Historia de la Diócesis de Cádiz y Ceuta
Introducción


        La diócesis de Cádiz y Ceuta es el resultado de la unión de la Gadicensis y Septensis bajo un único obispo titular, proceso que se inició en 1.857 y se culminó en 1.933. Es sufragánea de Sevilla y no tiene enclaves territoriales en otras diócesis ni de otras en su demarcación. Dentro de su territorio se comprenden la antigua diócesis de Assidonia (Medina Sidonia) y la medieval de Algeciras (Insula Viridis), pero unida también a la de Cádiz.

        Las diócesis de Cádiz y Ceuta son andaluzas, pero con factores geográficos e históricos singulares como sitio y situación, al paso de todas las invasiones extranjeras por cruce de caminos que es el Estrecho de Gibraltar con los continentes de Europa y África, y los mares Mediterráneo y Atlántico. La vida de los gaditanos y ceutíes y de sus Iglesias ha sido una alternancia de la precariedad y la riqueza, y del sufrimiento y alegría, que les proporcionaron su localización extrema y su fidelidad.
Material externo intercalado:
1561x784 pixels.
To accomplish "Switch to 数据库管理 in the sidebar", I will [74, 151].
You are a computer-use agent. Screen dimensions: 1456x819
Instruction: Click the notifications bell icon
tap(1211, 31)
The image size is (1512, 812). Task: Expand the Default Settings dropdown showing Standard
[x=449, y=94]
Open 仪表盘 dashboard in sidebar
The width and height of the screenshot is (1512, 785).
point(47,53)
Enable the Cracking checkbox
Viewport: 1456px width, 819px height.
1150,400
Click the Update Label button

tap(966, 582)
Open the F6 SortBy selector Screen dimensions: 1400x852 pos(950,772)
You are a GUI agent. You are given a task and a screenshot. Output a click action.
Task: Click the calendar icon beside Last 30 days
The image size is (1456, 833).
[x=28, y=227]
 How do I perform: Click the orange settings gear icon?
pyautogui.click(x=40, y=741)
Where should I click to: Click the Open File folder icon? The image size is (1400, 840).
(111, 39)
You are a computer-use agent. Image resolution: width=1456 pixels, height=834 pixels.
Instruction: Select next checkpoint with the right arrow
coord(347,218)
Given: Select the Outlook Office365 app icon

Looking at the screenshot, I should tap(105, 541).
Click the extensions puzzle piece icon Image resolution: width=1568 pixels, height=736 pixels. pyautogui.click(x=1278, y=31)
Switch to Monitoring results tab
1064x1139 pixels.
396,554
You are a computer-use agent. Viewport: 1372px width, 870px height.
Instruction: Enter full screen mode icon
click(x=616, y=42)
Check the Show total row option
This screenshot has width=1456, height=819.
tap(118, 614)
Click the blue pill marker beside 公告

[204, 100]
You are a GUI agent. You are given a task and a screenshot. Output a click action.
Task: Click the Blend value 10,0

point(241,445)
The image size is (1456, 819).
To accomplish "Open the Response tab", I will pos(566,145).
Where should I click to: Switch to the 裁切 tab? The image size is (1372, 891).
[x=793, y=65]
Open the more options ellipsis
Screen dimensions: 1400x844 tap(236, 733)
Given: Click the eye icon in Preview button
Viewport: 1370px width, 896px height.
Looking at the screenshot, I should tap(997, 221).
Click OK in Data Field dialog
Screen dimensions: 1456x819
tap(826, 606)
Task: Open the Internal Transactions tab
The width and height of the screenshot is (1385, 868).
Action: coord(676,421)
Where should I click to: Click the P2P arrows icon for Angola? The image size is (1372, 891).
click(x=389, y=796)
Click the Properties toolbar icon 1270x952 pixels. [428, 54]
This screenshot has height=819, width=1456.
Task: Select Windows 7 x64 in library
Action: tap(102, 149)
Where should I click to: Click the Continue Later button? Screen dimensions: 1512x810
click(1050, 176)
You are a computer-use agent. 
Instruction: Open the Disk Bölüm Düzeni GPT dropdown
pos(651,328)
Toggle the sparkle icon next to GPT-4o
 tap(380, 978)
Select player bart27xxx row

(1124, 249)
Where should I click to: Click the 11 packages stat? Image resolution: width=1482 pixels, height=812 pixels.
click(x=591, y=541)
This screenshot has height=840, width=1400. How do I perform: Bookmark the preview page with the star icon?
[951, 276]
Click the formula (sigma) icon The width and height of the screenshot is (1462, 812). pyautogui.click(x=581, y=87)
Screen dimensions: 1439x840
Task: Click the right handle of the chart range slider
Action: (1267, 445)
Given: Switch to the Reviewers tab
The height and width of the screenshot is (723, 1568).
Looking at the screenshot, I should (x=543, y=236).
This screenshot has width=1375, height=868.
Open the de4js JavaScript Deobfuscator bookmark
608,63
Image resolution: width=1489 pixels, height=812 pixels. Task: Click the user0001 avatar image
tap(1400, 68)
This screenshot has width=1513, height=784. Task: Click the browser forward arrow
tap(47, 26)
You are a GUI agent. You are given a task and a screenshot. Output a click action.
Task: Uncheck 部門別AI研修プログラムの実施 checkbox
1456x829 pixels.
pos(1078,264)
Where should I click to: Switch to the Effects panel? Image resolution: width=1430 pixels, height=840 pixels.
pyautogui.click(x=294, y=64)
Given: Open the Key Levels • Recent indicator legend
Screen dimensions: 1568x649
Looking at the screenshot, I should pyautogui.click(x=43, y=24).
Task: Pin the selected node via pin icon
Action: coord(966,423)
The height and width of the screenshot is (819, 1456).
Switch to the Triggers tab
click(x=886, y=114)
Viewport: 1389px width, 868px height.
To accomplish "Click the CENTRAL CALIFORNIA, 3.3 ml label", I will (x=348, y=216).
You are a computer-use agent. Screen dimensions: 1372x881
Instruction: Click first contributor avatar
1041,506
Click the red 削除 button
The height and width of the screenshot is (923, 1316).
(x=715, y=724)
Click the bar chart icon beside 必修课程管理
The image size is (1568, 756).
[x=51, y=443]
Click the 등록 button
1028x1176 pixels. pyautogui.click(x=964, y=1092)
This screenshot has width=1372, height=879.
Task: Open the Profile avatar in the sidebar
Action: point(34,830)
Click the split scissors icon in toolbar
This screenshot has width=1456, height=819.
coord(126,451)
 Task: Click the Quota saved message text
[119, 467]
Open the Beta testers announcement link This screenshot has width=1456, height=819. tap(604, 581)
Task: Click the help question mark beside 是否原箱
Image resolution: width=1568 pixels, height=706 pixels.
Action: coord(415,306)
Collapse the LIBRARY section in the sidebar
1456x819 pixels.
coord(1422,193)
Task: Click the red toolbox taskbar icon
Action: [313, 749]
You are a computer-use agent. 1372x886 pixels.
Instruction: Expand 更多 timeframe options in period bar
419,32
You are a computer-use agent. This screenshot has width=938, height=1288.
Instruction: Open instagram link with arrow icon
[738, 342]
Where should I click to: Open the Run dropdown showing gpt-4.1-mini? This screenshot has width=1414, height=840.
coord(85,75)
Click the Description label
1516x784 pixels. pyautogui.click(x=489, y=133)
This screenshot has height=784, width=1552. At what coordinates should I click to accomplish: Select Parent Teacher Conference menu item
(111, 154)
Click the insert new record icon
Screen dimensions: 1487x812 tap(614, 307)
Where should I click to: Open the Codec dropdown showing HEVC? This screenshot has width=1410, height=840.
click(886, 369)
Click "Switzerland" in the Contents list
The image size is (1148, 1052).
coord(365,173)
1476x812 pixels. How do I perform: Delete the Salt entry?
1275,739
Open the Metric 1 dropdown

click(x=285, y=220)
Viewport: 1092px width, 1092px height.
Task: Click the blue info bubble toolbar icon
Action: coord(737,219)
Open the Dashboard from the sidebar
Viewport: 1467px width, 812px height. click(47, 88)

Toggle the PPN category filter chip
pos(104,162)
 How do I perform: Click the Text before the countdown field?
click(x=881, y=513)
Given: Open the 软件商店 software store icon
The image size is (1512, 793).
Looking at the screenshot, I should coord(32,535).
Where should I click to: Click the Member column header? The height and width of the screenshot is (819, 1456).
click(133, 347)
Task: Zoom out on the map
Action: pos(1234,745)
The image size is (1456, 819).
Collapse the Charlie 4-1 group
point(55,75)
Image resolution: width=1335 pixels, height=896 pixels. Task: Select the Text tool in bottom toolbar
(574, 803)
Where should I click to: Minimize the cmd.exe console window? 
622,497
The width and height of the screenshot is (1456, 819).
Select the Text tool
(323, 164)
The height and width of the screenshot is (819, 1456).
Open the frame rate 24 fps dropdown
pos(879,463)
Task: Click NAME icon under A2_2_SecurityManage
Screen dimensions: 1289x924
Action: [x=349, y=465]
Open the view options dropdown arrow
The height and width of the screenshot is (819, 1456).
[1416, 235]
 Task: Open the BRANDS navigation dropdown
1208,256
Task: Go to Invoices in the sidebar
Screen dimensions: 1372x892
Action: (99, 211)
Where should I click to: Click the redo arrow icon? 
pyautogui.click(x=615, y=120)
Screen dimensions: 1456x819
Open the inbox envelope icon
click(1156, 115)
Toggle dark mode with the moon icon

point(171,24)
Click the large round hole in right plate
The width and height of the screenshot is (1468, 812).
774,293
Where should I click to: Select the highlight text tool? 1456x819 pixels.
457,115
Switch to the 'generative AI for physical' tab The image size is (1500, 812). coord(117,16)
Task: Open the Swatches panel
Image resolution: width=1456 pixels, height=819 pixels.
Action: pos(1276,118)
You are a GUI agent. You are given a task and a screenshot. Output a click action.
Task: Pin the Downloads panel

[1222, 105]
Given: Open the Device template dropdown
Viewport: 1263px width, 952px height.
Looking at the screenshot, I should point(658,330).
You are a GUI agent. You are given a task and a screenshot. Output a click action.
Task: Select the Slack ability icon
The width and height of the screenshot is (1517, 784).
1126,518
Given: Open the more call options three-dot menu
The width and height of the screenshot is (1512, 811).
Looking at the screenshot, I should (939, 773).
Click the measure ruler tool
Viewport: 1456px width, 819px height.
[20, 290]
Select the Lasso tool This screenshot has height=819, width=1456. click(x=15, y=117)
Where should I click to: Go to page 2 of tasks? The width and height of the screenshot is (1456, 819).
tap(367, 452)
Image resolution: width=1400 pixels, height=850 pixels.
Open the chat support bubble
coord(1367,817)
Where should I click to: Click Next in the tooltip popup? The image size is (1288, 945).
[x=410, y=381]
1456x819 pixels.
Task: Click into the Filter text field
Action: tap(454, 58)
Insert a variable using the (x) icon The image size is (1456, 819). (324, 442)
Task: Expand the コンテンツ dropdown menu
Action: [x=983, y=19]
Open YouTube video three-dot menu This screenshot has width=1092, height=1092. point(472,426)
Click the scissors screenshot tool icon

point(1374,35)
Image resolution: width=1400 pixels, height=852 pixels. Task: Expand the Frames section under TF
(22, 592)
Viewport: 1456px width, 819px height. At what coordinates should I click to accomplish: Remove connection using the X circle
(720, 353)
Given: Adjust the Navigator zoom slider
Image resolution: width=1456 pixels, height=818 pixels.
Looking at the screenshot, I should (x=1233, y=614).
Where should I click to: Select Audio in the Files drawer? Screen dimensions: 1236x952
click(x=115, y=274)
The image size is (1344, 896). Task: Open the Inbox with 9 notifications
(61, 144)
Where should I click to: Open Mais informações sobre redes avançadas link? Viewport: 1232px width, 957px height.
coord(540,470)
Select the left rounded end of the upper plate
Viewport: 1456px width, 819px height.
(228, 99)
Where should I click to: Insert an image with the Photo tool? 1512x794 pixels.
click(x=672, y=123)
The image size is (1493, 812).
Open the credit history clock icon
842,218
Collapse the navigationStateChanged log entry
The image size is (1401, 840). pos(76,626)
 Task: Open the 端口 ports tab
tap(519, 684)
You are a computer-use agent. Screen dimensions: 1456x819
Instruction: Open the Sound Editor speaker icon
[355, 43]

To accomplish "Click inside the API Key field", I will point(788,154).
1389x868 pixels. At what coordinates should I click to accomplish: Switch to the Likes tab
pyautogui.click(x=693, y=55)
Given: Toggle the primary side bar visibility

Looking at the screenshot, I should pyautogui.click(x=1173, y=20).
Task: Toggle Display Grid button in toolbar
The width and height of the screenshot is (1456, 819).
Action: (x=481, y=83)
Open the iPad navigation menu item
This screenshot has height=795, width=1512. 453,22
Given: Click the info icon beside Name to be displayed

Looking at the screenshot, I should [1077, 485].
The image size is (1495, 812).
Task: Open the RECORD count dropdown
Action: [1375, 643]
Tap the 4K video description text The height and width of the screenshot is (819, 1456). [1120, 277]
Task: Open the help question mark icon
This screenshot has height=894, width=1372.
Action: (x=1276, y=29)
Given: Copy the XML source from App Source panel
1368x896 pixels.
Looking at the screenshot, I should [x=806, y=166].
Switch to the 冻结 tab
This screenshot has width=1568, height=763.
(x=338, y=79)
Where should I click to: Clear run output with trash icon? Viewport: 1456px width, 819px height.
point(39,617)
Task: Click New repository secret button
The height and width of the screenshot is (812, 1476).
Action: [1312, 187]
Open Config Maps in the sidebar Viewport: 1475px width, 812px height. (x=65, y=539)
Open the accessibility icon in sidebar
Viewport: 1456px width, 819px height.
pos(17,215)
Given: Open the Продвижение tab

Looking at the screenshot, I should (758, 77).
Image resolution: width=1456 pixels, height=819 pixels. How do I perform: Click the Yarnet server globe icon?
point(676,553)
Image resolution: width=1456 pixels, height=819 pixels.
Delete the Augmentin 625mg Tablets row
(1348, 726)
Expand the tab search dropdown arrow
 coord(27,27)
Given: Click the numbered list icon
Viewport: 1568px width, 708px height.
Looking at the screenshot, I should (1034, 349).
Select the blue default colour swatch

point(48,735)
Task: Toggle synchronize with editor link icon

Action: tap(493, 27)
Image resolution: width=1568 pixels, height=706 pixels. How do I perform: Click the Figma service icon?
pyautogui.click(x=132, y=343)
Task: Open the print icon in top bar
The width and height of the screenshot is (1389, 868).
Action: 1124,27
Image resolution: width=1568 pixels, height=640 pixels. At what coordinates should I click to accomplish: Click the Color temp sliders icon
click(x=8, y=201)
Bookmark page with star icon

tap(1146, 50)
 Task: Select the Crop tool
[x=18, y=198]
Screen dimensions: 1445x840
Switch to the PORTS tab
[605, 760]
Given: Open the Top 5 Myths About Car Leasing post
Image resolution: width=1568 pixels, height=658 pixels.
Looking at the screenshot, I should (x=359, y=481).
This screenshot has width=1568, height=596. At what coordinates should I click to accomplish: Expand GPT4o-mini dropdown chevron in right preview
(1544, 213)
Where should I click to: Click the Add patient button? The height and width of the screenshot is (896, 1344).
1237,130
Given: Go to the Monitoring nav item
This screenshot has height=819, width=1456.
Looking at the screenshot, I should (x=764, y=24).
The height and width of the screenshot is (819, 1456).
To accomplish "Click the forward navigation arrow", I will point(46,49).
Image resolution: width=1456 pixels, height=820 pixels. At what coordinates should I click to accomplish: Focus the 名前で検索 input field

        La presencia de comunidades cristianas en los territorios de Cádiz y Ceuta es muy antigua como correspondía a una zona de tránsito de Europa a África y viceversa. El obispado asidonense podría ser de época romana, pero solamente hay constancia visigoda. Para Ceuta es muy importante la época de dominio bizantino del emperador Justiniano y su general Belisario. Invadida y conquistada la Península por los árabes, la vida de los cristianos sometidos se hizo precaria hasta el punto de casi desaparecer las comunidades mozárabes en la época de los almohades. Alfonso X incorporó Cádiz y otras poblaciones a Castilla, logrando el traslado de la sede asidonense (Medina Sidonia), que se hizo efectiva en 1.267 con la consagración del primer obispo Fray Juan Martínez. Ceuta fue conquistada por el rey de Portugal Juan I en 1.415 y Martín V la hizo sede episcopal en 1.417. Felipe II al proclamarse soberano portugués en 1.580 la unió a sus reinos, conservándose así después que en 1.640 Portugal se separara de España. En 1.846 murió el último prelado ceutí; por el Concordato de 1.851 se convino la supresión de la diócesis, pero fue  encomendada a la de Cádiz, primero como Administración Apostólica y en 1.933 como obispado titular unido al gaditano.